== Prompt ==
Starting with the line containing "Expand the Cross Sections dropdown" and continuing through the end of the items below, copy those lines word for word, leaving out the pictures.
═══ Information provided
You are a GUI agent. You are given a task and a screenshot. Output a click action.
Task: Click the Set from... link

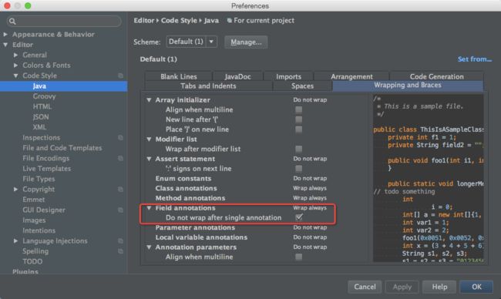(x=475, y=59)
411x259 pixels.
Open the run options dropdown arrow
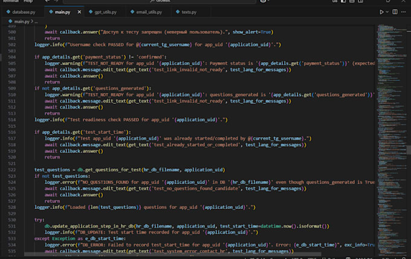tap(389, 11)
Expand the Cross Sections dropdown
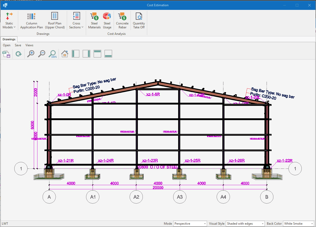The width and height of the screenshot is (316, 227). coord(76,21)
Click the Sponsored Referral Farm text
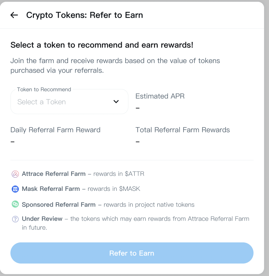This screenshot has height=276, width=269. 58,205
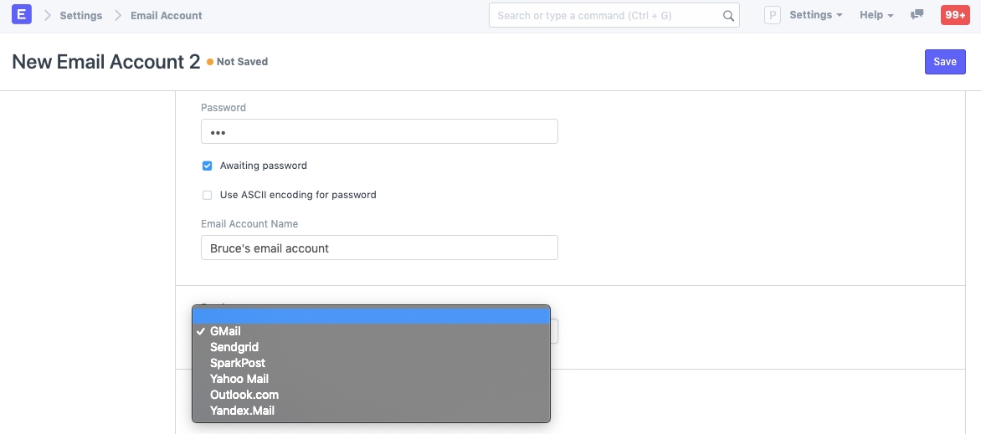
Task: Select Yandex.Mail option
Action: (243, 411)
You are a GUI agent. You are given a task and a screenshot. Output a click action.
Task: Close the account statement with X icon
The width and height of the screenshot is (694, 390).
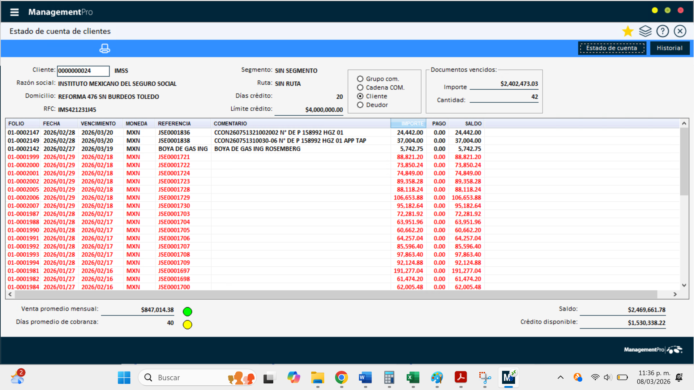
══════
== Correct answer ==
Expand the Cross Sections dropdown
The width and height of the screenshot is (316, 227). coord(76,21)
Click the Sponsored Referral Farm text
This screenshot has height=276, width=269. 58,205
Task: Select Yandex.Mail option
Action: (243, 411)
You are a GUI agent. You are given a task and a screenshot. Output a click action.
Task: Close the account statement with X icon
The width and height of the screenshot is (694, 390).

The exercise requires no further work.